A Londres, Bond emballe sa première girl, Sylvia Trench (Eunice Gayson). A la Jamaïque, Ursula Andress en bikini ramasse des coquillages en chantonnant « Underneath the mango tree » accompagnée par Connery. Si le légendaire Q, fournisseur de gadgets incarné par Desmond Llewelyn n’apparaitra que dans le film suivant, le bougon M (supérieur de 007) et sa secrétaire Moneypenny sont déjà bien installés dans leurs bureaux de Whitehall (aux studios de Pinewood) sous les traits des increvables Bernard Lee et Loïs Maxwell. On a même droit à la première apparition d’un des rares autres personnages récurrents de la série, l’agent de la CIA Félix Leiter incarné par Jack Lord, futur star de la série « Hawaï Police d’état ». Julius No, le premier méchant, est incarné par Joseph Wiseman. Il a deux prothèses mécaniques en guise de mains, qu’il a perdues en manipulant des matériaux radioactifs. Son QG, premier d’une longue série de décors insensés conçus par le génial Ken Adam, sera réduit en miettes dans une explosion finale qui deviendra traditionnelle. Comme le disait Roger Moore qui a fait péter plus d’un repaire de méchant dans sa carrière, « des fortunes sont dépensées pour concevoir des décors avec pour seul but que d’autres fortunes soient dépensées pour les détruire ».

Démon capitaliste

Bien sûr, tout cela semble aujourd’hui un rien désuet. Les installations nucléaires du Dr. No prêtent à rire par leur aspect naïf et le jeu de certains acteurs est un peu daté, tout comme la musique de Norman. Difficile aussi de ne pas sourire en pensant à Jean Dujardin imitant Sean Connery dans « OSS 117 ». A sa sortie, « James Bond contre Dr. No » remporte un certain succès. Ce n’est pas encore du niveau de « Goldfinger », qui sortira deux ans plus tard, mais désormais tout le monde connait 007. Saltzman et Broccoli encaissent leurs gains et préparent « Bons baisers de Russie », l’épisode suivant. Ian Fleming ne cache pas sa fierté : son héros, qu’il voulait voir sur grand écran depuis tant d’années (mais plutôt sous les traits de Cary Grant) accède à la gloire cinématographique après avoir séduit des millions de lecteurs. Hélas, il n’en profitera pas longtemps et décédera deux ans plus tard. Question critique, le Vatican n’apprécie pas du tout le contenu sexuel et violent du film, l’URSS qualifie Bond d’incarnation du démon capitaliste, mais la presse en général apprécie l’humour et la nouveauté. Le public, conquis par la formule, attend la suite. Et malgré les réajustements, les changements d’acteurs et les modes, c’est encore ainsi cinquante ans plus tard.

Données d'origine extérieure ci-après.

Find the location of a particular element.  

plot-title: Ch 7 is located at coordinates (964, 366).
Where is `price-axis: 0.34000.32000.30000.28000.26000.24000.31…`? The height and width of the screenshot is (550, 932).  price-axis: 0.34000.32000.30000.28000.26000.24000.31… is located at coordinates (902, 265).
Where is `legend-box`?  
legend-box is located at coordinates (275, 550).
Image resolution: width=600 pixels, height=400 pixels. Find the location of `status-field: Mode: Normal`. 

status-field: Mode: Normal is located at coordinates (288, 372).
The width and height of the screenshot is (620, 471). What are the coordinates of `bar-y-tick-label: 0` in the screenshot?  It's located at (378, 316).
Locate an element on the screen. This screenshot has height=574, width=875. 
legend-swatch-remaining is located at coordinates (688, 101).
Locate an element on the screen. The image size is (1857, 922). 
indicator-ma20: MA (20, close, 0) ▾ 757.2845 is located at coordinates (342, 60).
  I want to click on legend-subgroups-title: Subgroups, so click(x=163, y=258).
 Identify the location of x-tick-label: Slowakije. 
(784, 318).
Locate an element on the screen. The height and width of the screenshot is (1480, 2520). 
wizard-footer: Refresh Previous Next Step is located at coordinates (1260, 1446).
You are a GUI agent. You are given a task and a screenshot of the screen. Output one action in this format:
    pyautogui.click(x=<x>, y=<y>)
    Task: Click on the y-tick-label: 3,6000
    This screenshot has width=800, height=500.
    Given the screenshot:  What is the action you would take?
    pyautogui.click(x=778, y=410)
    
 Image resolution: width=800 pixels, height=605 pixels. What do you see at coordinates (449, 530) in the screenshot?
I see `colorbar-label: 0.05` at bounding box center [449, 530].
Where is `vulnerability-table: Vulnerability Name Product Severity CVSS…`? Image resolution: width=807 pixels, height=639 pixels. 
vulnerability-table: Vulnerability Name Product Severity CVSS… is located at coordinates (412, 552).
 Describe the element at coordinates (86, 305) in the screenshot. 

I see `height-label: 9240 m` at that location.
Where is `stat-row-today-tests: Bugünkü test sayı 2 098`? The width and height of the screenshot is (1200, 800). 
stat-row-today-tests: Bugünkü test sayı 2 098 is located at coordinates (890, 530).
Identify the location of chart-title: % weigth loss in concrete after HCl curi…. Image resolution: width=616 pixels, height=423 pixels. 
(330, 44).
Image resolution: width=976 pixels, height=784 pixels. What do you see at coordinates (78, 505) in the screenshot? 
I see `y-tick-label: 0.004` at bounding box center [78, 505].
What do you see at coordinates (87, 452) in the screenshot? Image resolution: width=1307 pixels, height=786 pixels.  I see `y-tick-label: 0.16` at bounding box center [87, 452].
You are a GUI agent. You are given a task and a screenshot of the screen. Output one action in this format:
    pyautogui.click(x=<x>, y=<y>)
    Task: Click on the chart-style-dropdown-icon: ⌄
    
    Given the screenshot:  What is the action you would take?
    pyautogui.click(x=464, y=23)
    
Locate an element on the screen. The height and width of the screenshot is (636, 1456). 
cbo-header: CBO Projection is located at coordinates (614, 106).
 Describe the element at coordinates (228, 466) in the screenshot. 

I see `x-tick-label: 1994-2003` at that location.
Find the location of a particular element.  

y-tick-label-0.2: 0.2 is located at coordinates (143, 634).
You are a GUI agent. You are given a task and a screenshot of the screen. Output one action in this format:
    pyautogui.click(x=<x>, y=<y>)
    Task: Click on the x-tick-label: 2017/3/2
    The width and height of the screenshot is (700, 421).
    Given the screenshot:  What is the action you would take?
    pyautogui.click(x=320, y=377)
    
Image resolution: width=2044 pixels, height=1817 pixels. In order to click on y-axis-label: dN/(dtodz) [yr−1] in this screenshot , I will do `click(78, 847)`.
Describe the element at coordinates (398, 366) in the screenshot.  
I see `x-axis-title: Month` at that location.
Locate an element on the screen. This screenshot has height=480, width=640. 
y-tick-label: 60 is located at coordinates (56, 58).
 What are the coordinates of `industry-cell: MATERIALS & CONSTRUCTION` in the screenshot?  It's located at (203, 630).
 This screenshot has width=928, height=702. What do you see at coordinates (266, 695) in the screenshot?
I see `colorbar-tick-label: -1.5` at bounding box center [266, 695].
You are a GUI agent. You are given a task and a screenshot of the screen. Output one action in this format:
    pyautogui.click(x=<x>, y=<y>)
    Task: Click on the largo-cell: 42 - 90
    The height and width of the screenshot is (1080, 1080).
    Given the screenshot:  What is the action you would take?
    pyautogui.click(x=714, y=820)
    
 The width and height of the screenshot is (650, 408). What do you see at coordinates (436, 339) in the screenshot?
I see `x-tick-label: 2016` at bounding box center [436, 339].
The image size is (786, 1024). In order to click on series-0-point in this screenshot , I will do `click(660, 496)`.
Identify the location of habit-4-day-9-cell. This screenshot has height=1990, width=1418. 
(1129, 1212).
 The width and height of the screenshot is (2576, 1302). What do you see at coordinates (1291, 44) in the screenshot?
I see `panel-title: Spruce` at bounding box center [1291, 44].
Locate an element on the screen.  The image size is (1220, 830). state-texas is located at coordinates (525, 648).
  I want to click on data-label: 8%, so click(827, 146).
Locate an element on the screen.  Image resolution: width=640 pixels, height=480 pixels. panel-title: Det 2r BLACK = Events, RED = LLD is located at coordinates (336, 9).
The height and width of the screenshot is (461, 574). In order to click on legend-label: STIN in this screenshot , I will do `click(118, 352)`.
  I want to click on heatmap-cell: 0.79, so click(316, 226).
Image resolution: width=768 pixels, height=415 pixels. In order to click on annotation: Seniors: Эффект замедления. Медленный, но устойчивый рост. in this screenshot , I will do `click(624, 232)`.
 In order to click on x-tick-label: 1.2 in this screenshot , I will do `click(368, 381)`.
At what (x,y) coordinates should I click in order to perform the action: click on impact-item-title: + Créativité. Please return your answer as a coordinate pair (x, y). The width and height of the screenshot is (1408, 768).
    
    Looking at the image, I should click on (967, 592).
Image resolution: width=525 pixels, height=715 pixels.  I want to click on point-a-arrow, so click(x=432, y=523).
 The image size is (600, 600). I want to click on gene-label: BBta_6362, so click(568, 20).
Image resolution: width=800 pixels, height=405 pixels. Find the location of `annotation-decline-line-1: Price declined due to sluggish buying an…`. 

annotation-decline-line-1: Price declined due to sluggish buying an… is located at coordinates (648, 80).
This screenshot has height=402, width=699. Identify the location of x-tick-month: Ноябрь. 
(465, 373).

Aujourd’hui, les producteurs de « Skyfall » continuent de réinventer le personnage comme il le font depuis « Casino Royale » mais en ressortant du formol, cinquantenaire oblige, certains éléments classiques de la formule Bondienne qui avaient été mis de côté. Comme 007 dans ce nouveau film, la série replonge dans ses racines pour repartir de plus belle. Le nouveau cocktail est à la fois brutal et nostalgique, parfois un peu long en bouche (2h25) mais certainement un des grands crus de la saga.

*Des retrouvailles auront lieu en 1971 et 1983.